- _Set task_: Can you continue the forum thread about invisible dog fences and garden railways from the point where it stops?

- _Extract provided_:
# Interference betw Invisible Dog Fence and Electric Train



## mockingbird812 (May 13, 2019)

Howdy,

Haven’t posted for a while. I am well into my garden railway build (separate post to be started). My question has to do with any considerations for installing an invisible fence for dogs and my garden railway. I am also building a garden pond within the raised garden and we have 2 Labrador Retrievers that will need to be kept out of the raised garden railway/pond area. 

Initially I will be using analog LGB. I wanted to consider placing invisible fence perimeter wiring just inside my raised railway. My concern is that I will have my track running very close to this perimeter for long stretches. Will this cause interference? Any future concerns if I transition to digital control of my trains?

Thanks,
Sam


----------



## Greg Elmassian (Jan 3, 2008)

no interference with DC.


Interference is always a possibility with any system that pulses high voltage to an exposed wire, but none of this is true.


Notice that if you look up the manufacturer, the FCC will have a document online that will definitely tell you what frequency is being "transmitted".


It would have to be massive power to be picked up by the rails. You would be more concerned with wireless throttles.

- _Material provided_:

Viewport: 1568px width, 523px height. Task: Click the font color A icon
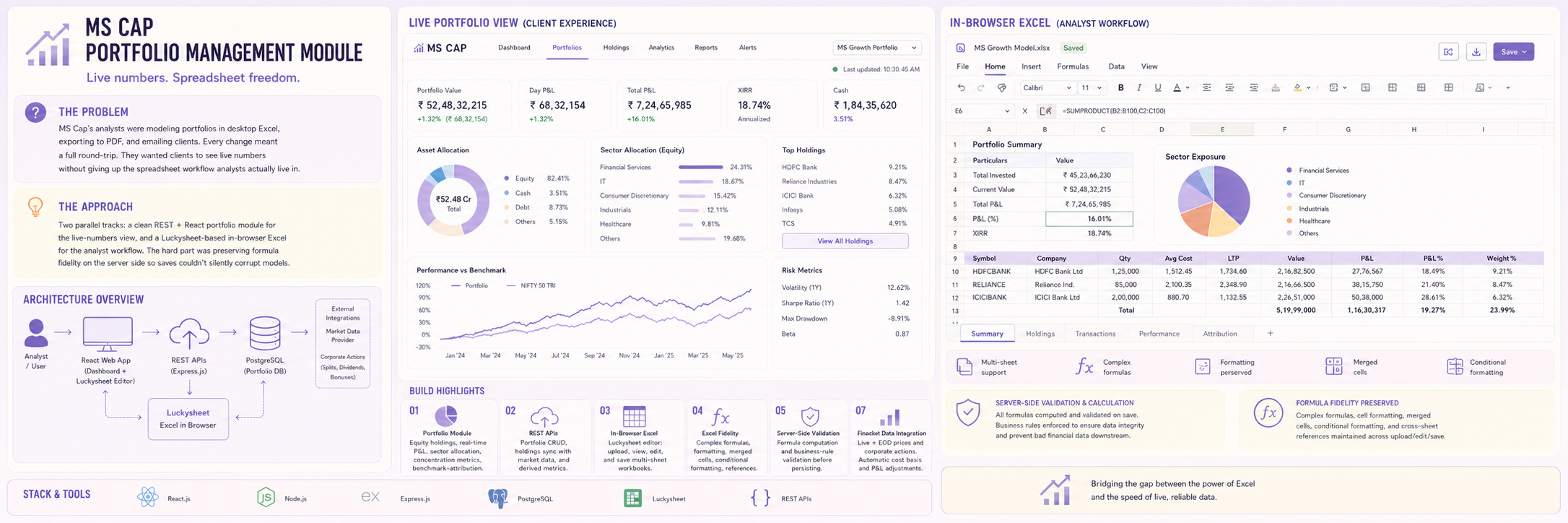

- _Final answer_:
It's most likely in the 300-400 MHz band, so no modern system would likely be affected.


Greg


----------



## mockingbird812 (May 13, 2019)

Thanks Greg, that is helpful. So the I filled our pond over the weekend and my 10 y.o. Lab who loves water (go figure) went right for it and I gave her a “no” command and a short burst of the hose and she got the message, particularly after 4 or so such attempts on her part. The 1 year old has picked up on my technique and so far she is also staying out of the water. So, I believe i have a short reprieve but I think I will have to use the invisible fence when all of the train stuff gets installed. The little one gets quite spirited and zooms from one end of the back yard to the other and NOTHING gets in her way!!!

In the attached photo, Abbey, our 10 y.o., is considering a dip!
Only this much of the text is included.